Na verdade, as ilhas do Como, Caiar e Catunco, dada a sua condição estratégica de encostadas à Guiné-Conacry, a adesão massiva das suas populações e por necessárias, como celeiro da alimentação dos seus combatentes, terão sido as únicas “áreas libertadas” pelo PAIGC, de curta duração, entre finais de 1962 e princípios de 1964, também porque, naquele tempo, a representação regional da autoridade do Estado sediado em Bissau residia em Catió e o administrador dessa circunscrição militava clandestinamente no PAIGC. 

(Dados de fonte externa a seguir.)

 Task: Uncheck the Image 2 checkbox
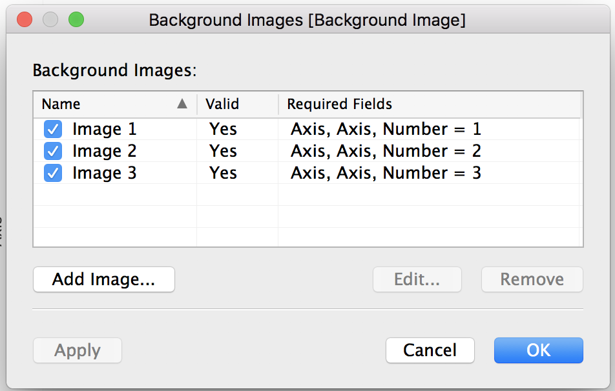coord(53,152)
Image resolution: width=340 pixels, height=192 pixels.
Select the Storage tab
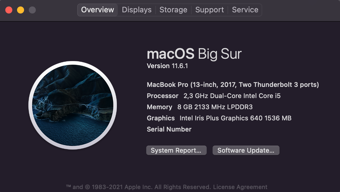click(173, 10)
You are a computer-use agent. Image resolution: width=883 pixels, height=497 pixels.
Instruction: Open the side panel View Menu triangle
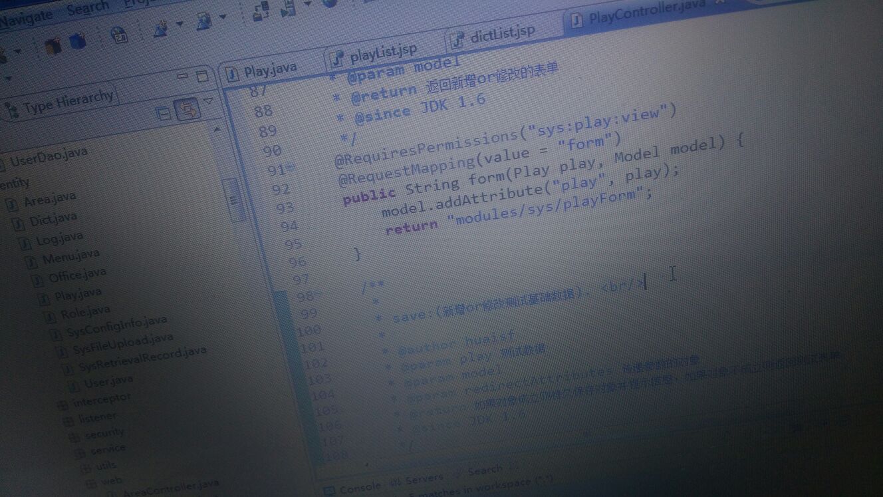point(207,101)
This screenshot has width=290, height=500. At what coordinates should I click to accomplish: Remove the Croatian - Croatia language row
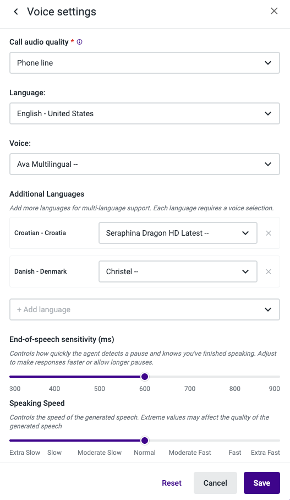pyautogui.click(x=269, y=233)
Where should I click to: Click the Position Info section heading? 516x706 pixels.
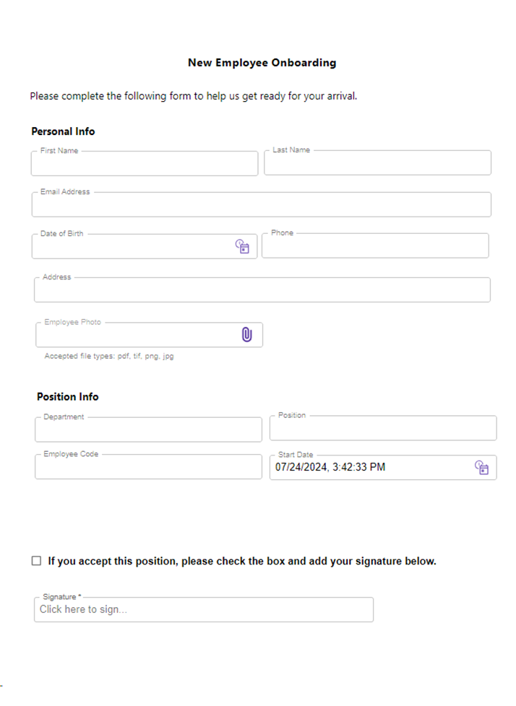pos(68,397)
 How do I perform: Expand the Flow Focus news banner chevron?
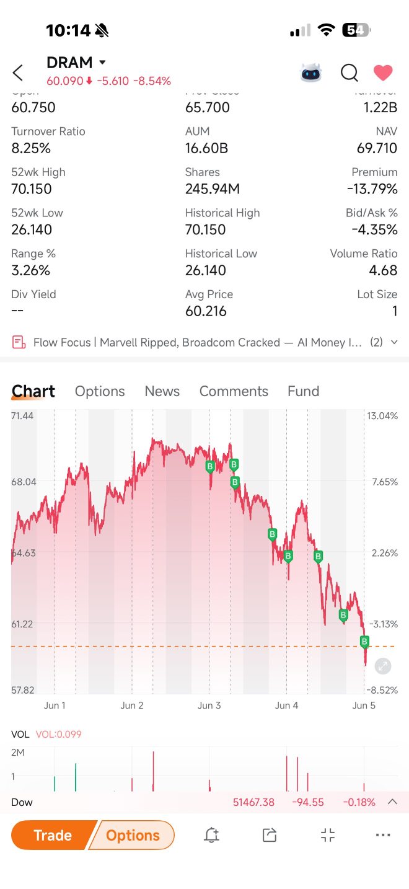tap(394, 342)
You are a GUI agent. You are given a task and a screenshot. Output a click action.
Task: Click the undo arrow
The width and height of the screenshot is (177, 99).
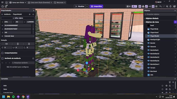(x=160, y=6)

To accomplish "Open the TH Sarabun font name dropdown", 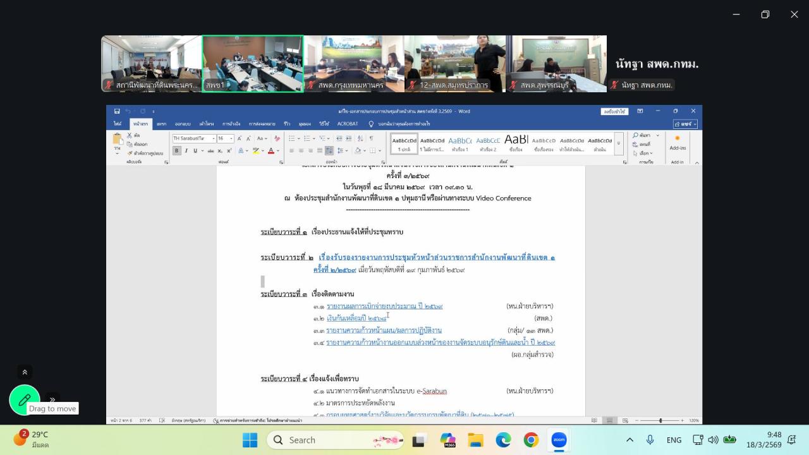I will point(214,138).
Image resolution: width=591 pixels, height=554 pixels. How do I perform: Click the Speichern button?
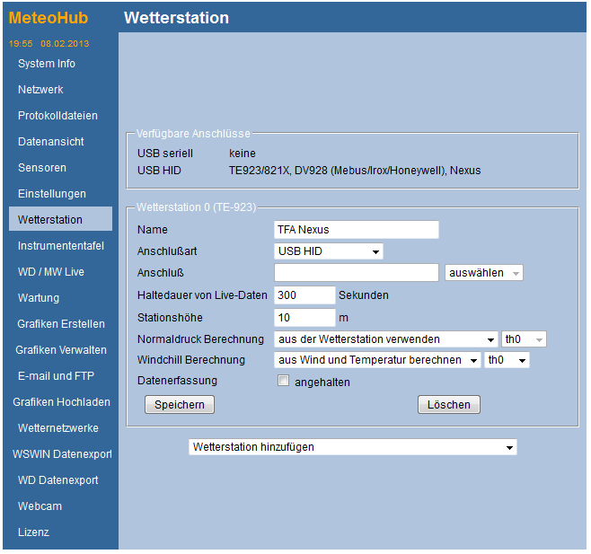pos(180,405)
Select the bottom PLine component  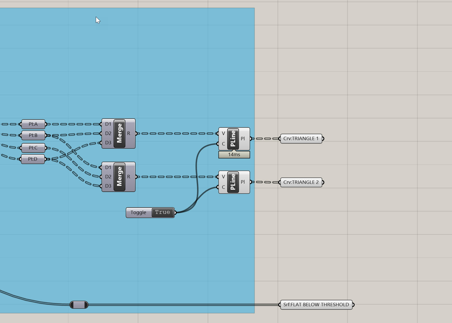(x=233, y=182)
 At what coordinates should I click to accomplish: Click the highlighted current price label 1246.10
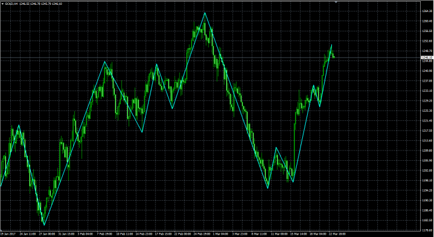(427, 57)

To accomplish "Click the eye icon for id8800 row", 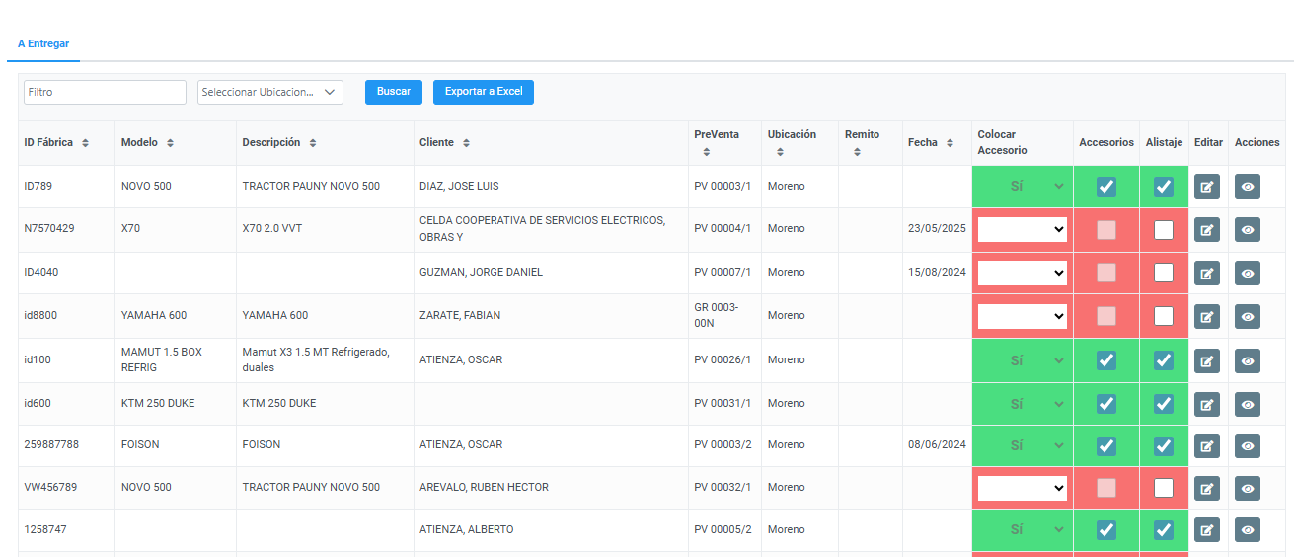I will point(1248,316).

Tendo provocado o abandono pelos colonos, Amílcar Cabral fez da ilha do Como a mãe de todas as bases no interior sul (a de Koundara, a sua primeira, e as em instalação em Cadigné, Boké e Sansalé situavam-se no estrangeiro), dotou as três ilhas com o efectivo de 400 combatentes, muitos recrutados no seu adversário político MLG (que iniciara a Guerra da Guiné, em Susana e Varela), equipado de armamento ligeiro e pesado de Infantaria, reforçou-os com cooperantes especialistas estrangeiros, protegeu o “espaço aéreo” com metralhadoras antiaéreas Goryunov 7,62 e Degtyarev 12,7, os aviões de pistão e a jacto vindos da Base de Bissalanca passaram a ser atingidos e afugentados, e, no relativo à problemática das acessibilidades marítimas, estava confiante da sua protecção – Sekou Touré acabara de decretar unilateralmente a dilatação das águas internacionais do seu país em 130 léguas. 

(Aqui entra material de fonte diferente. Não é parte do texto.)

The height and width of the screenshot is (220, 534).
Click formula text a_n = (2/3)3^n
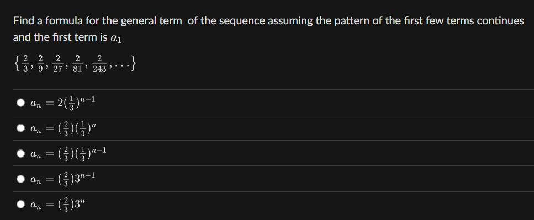click(58, 205)
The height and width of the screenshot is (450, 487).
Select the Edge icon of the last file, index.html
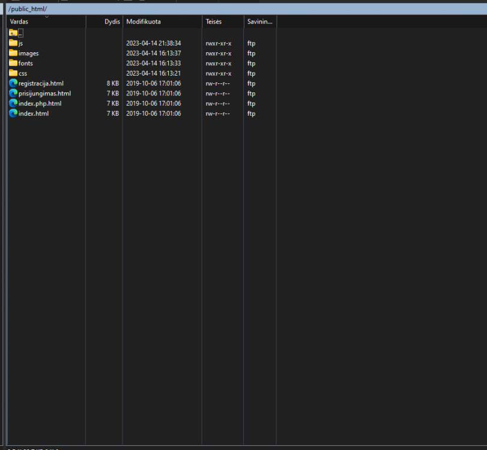(x=13, y=113)
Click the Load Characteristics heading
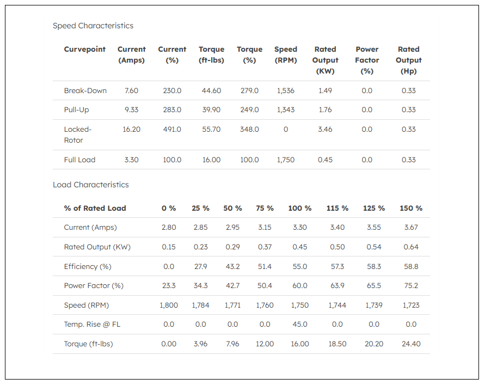This screenshot has height=385, width=485. point(90,185)
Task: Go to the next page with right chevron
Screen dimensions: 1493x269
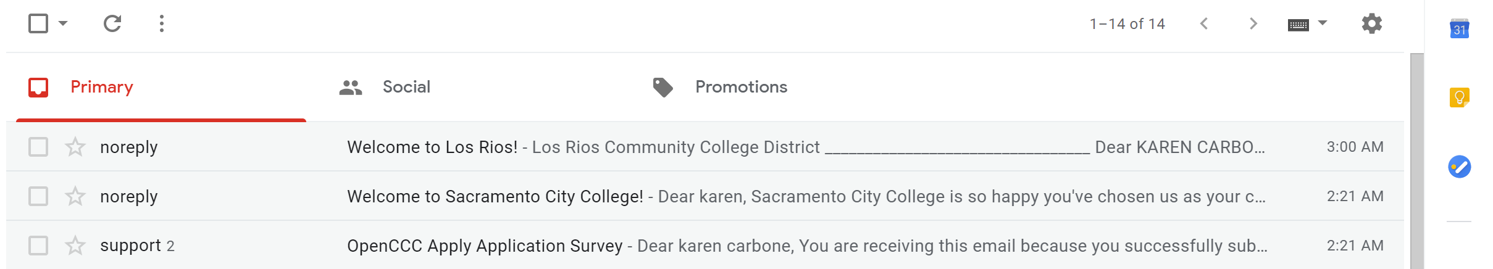Action: click(1253, 24)
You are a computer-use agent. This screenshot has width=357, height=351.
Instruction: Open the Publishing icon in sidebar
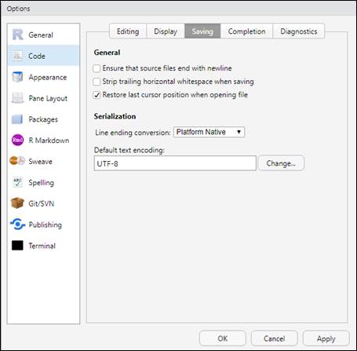click(17, 225)
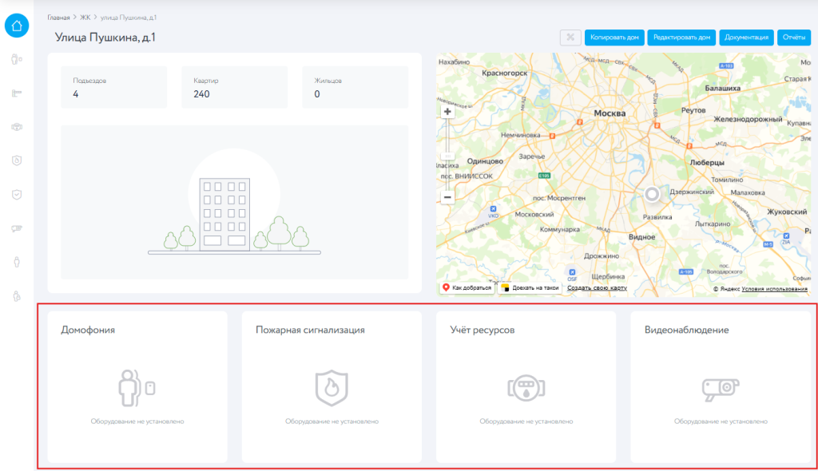Zoom in on the map
818x471 pixels.
447,112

Reforçou o comando de Nino Vieira, um dos seus primeiros 12 “discípulos” e o seu mais importante comandante de campo, que tirocinara guerra revolucionária na China e armamento na União Soviética. O governo de Lisboa mandava os seus capitães tirocinar guerra contra-revolucionária em França, tendo por mestres os perdedores no Vietname e na Argélia; Amílcar Cabral mandava os seus básicos tirocinar guerra revolucionária na China, tendo por mestres os vencedores Mao Tse-Tung e generalíssimo Vô Neguyen Giap. 

Resultado: o PAIGC concebeu e executou uma guerra total, a partir das matas e dos campos sobre as povoações rurais e urbanas – e ganhou; as FA portuguesas conceberam uma guerra contra-revolucionária de orgânica convencional, a partir dos povoados sobre campos e matas – e não ganharam. 

A braços com a crise de Angola, o governo de Lisboa deu uma ajuda por omissão, não levantou ondas no relativo à dilatação unilateral das águas, o problema era o PAIGC não a Guiné-Conacry; confiante na utopia do ministro Franco Nogueira da negociação de um tratado de paz e cooperação com a Guiné-Conacry, Salazar deu luz verde à “Operação Tridente”, mas proibiu a violação das suas fronteiras e o exercício do “direito de perseguição”. 

O líder da Guiné-Conacry nem se dignou responder. A “Operação Tridente” afundou nessas águas uma embarcação que transportava militares do exército regular guinéu (seria o União, para o PAIGC e Mirandela, para o seu dono, a Sociedade Ultramarina?) e Sekou Touré absteve-se de se meter com a Armada portuguesa. Saberia que, na batalha do Como, a derrota do PAIGC vinha pelo mar. 

Considerando que essas três ilhas somam pouco mais de 300 Km2 de superfície, a sua efémera “área libertada” estava muito longe dos 2/3, apenas significava 1 % da superfície territorial da Guiné. A verdade que o “polígrafo” da história poderá apurar: a limitação da soberania portuguesa a Bissau e Safim foi uma descarada mentira do PAIGC (a encomenda da ONU?). 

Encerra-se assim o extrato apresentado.